Recently, NPR has been exploring the concept of color and the impact that rich hues have in our day-to-day lives.
That's a topic that's near and dear to one Northeast Kingdom artist. Graham Keegan makes fabric dye from plants that he harvests near his Kirby home — plants like wild sumac and home-grown indigo. His natural dyes attracted the attention of a clothing line that pays homage to Janis Joplin. The late singer's niece, Malyn Joplin, has launched a clothing line called "Made for Pearl," and she’s hired Keegan to design and produce fabric.
Keegan leads a visitor through his fabric-dyeing process.
First, he folds white twill into intricate packets, almost like fabric origami. Several individual burners sit nearby, ready to heat the liquid.
Next, he carefully measures out ground pigment made from sumac, and a special molecule called mordant, which helps pigments bond to fabric.
“The mordant controls the type of color you extract from the plants,” he said. “For the sumac, there is a full range of colors that can be extracted, but I am using specifically gray for this project.”
Once those are thoroughly mixed, the pigment will attach to anything dipped into the dye.
The next step is to boil the pigment and mordant mixture into an infusion. This takes about an hour, and requires constant stirring. Once the infusion is complete, Keegan transfers the mixture into a separate container and filters out the old plant matter.
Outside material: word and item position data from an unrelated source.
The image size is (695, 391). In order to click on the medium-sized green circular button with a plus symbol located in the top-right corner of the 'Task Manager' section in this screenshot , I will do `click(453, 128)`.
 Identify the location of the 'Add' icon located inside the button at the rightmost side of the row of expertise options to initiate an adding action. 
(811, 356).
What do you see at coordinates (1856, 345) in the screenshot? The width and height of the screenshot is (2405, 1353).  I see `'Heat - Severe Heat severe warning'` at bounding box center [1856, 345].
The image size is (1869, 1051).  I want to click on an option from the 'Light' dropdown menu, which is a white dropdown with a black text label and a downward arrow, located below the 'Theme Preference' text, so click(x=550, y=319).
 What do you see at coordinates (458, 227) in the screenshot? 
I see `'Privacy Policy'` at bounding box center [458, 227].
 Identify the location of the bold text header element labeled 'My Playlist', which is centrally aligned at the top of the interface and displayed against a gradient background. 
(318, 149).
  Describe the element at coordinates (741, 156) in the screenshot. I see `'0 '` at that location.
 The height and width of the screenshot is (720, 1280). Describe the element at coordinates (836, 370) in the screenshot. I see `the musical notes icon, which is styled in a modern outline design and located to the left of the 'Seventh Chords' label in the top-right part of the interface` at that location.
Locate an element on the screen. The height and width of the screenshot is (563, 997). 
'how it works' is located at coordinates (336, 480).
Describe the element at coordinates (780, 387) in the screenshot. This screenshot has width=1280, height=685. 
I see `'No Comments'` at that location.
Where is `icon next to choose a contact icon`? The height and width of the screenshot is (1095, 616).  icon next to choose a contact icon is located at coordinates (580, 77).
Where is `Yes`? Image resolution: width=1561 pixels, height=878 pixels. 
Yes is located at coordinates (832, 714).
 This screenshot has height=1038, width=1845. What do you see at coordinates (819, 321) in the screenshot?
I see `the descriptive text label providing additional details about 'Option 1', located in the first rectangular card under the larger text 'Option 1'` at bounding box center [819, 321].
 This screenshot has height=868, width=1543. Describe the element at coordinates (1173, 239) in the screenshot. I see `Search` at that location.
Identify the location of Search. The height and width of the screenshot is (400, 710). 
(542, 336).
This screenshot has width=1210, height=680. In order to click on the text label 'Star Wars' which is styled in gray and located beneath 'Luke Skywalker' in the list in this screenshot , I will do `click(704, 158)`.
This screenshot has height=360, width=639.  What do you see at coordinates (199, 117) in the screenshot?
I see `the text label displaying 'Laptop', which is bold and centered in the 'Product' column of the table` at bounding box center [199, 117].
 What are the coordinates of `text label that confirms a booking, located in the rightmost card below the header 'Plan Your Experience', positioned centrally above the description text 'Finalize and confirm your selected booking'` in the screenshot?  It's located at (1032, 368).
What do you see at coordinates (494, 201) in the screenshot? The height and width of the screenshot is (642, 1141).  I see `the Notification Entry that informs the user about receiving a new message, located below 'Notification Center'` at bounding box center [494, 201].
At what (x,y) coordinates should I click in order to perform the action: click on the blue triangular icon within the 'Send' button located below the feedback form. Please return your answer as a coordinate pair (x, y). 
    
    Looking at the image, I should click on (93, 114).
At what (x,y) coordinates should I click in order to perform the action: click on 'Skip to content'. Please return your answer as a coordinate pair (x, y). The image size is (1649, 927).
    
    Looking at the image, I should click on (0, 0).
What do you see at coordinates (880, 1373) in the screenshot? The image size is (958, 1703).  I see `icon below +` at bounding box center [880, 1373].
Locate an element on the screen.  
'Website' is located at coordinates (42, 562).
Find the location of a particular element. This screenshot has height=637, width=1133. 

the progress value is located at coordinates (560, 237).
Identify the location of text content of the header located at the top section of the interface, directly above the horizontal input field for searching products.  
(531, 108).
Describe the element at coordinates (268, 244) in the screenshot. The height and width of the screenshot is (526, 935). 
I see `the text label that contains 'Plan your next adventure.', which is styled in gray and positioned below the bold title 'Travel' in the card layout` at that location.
All the pieces are dyed in small batches. Keegan dips the twill packets into vats of his boiling pigment, and out comes a geometric print with just a few hints of the tie-dyed rags popular in the late sixties.
“I have all of my pieces of fabric pre-folded into their shapes to be able to accept a specific color in a specific pattern, and then I’ll immerse those into the dye bath.”
Once the piece comes out, Keegan sets the dye itself. Using the bath of wheat bran, he sets the mordant onto the fabric.
“Then the piece is ready to rinse and dry.”